Strong Girl Bong-Soon aired in South Korea to popular acclaim earlier this year, but recently made the leap over to the West this month. It follows the titular Bong-Soon Do (Bo-Young Park), a young woman with dreams of a career in game development, but hopelessly unemployed and pining after her childhood friend, local police officer Guk-Doo (Ji-Soo Kim). But Bong-Soon has a family secret: She actually has super-strength, a power handed down throughout the female members of her family for centuries. If she uses it for good, she has immeasurable power. If she uses them for selfish gain (as her mother did), she is inflicted with a disease and loses her powers forever.

It’s more of a comedy than a straight drama, thus hijinks ensue, and by the end of the first episode (and after some comical fight scenes), Bong-Soon finds herself employed by the young, dashing CEO Min-Hyuk Ahn (Hung-Sik Park) of a huge game developer, as his unlikely bodyguard and eventual love interest. It’s a tale of love triangles and silliness, even after Bong-Soon gets embroiled in the hunt for a creepy masked serial killer targeting women in her local neighbourhood. But while its goofiness might be off-putting considering what most people expect out of a Western superhero drama, it’s a weirdly refreshing sight in a sea of pleather-clad men, plodding around in the dark, getting angry and punching people, that we’ve come to expect from the CW or Netflix.

And I don’t mean that as an offence to the pleather-clad men of superhero TV – I’m an avid watcher of them, after all – but Strong Girl Bong-Soon speaks to just how far you can expand superhero media as a concept, and how our own ever-growing crop of superhero TV seems unwilling to get out of its comfort zone. Strong Girl manages to be unlike anything else in live-action superhero-dom, while still touching on the sort of thematic concepts we’ve come to expect from these shows – the struggle between balancing a personal life and a hero life, the burning desire to do good in a often not-great society, how great power begets great responsibility, and all that. It uses superpowers as a tool in its arsenal, rather than necessarily as its defining “genre”, and in doing so manages to portray a pretty heartfelt story about the life superheroes live outside of the parts when they’re running around being the hero.

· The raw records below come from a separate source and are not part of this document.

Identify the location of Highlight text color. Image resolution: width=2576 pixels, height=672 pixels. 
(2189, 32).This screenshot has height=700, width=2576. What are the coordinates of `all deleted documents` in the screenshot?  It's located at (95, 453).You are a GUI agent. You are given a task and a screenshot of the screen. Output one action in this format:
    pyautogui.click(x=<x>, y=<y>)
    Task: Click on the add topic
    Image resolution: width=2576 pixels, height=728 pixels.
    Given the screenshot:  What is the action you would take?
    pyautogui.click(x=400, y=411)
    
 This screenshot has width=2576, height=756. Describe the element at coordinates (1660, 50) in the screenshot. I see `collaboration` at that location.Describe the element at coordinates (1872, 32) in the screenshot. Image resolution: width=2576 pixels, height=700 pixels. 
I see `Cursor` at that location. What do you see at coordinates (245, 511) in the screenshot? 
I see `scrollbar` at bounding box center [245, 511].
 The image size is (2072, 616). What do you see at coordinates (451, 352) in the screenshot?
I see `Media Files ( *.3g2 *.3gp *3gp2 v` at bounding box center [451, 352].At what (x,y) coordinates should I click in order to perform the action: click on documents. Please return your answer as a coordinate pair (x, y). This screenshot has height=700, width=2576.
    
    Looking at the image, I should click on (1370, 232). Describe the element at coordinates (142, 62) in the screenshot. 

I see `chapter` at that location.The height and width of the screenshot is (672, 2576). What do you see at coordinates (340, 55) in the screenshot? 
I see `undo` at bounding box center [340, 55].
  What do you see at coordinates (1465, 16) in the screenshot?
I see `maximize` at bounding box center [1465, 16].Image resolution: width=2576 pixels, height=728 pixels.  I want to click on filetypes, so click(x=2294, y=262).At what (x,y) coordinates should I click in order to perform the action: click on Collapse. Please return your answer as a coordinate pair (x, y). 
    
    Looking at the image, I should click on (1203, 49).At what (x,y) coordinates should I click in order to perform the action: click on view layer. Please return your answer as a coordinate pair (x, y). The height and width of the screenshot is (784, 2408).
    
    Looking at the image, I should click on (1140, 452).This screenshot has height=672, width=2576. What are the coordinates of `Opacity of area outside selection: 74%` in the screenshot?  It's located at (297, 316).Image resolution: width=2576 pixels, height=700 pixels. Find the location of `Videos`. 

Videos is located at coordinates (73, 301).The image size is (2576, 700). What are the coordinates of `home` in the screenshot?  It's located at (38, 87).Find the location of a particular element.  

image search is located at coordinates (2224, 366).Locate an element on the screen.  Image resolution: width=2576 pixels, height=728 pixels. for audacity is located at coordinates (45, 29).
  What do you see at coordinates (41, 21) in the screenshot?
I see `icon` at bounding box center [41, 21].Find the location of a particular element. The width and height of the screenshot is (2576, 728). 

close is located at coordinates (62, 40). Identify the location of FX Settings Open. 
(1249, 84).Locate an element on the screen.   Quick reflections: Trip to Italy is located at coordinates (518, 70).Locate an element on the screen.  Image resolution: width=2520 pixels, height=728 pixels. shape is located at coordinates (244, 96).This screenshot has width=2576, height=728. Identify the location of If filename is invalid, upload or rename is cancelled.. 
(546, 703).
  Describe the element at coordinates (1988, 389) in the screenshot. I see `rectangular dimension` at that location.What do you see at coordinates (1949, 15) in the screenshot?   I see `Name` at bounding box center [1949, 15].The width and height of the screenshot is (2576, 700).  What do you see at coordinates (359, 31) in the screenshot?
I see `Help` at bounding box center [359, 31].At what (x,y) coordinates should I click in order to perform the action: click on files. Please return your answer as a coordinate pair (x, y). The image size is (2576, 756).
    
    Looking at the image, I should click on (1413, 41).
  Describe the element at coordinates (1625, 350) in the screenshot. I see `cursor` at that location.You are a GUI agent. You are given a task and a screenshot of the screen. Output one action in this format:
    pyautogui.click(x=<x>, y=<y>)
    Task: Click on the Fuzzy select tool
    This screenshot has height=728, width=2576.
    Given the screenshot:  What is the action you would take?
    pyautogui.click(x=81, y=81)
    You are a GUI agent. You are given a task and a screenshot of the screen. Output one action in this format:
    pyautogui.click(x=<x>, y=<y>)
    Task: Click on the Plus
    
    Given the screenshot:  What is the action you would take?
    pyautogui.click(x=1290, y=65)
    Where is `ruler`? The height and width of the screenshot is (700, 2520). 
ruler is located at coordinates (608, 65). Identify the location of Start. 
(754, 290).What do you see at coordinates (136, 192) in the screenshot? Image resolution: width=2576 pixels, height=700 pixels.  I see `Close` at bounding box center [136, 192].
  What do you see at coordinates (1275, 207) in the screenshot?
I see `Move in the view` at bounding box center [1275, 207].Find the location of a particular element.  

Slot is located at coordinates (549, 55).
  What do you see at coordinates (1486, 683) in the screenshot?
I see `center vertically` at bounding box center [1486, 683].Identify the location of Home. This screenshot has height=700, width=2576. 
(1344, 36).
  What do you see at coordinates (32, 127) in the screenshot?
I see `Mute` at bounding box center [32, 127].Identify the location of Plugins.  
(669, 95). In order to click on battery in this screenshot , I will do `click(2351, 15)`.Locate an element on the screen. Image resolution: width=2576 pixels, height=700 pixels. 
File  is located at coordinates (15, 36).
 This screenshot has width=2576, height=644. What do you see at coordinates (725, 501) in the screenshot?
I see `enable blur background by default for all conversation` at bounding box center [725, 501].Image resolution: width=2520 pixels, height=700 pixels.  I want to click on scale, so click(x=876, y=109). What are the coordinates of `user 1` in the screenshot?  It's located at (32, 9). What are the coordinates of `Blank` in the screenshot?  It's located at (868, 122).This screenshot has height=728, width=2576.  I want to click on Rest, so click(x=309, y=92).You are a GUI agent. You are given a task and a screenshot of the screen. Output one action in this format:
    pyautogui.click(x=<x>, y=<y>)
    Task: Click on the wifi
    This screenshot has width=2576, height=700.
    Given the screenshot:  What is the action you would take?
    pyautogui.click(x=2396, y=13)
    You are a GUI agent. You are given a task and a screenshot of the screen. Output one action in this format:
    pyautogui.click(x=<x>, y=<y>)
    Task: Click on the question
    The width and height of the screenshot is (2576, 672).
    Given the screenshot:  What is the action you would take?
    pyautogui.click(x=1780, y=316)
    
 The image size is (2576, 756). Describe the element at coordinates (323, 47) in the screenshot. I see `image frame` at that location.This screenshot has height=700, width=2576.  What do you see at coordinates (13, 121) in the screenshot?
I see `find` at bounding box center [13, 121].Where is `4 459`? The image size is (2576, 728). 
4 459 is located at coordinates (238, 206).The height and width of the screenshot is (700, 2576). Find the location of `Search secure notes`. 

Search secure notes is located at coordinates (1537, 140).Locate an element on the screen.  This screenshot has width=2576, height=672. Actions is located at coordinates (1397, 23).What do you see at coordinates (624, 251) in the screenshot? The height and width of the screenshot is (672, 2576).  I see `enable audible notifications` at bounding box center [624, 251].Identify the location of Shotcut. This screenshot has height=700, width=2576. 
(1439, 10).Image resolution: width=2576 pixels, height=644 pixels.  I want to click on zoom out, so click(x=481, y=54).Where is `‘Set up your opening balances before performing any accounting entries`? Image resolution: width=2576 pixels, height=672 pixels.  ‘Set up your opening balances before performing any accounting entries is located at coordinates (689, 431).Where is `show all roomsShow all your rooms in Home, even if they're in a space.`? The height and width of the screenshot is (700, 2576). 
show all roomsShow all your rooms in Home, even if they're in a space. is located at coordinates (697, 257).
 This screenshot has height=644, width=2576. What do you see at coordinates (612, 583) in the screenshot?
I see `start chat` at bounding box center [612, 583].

And really, that’s still very true to the world of superhero comics, even if it isn’t as overt as what we’ve come to expect from other superhero media. Superhero comics are so much more than just action sequences or high stakes adventures, they’re windows into the lives of these characters, in and out of their larger-than-life alternate personas. It isn’t as literal in Bong-Soon’s life – she isn’t putting on a costume when she’s out and about guarding Min Hyuk or investigating crimes. But Strong Girl is more of a story about her life where the fact she’s also a super-powered woman becoming a vigilante isn’t her defining trait. If anything, it’s almost an intrusion on her normal life, instead of normal life being the intrusion on superhero antics we often see on these shows.

It helps that Strong Girl Bong-Soon‘s characters have excellent chemistry with each other, so you don’t get too antsy waiting for the superpunches to fly. There’s a silliness at play in Bong-Soon’s interaction with every day life, almost like an outsider, given even the slightest thing could reveal her powers and inadvertently hurt the people closest to her. This mostly comes through in the love triangle that develops between herself, Min Hyuk and Guk-Doo, but it gives the show a heart, and the focus on its supporting characters means the times it does goofily let loose and have fun with Bong-Soon’s powers are all the funnier.

Strong Girl Bong-Soon has a few pacing problems (not unlike its Marvel cousins on Netflix), and you should know going in to expect something that’s more lighthearted than grim and gritty – even with the surprisingly dark subplot. But if you’re coming up to the midseason break looking to scratch your superhero TV itch with something a bit different, try out Strong Girl Bong-Soon. In a world of superhero action, it tells a story that feels like relatively unexplored territory for live action superheroes, especially in comparison to what we usually get to see.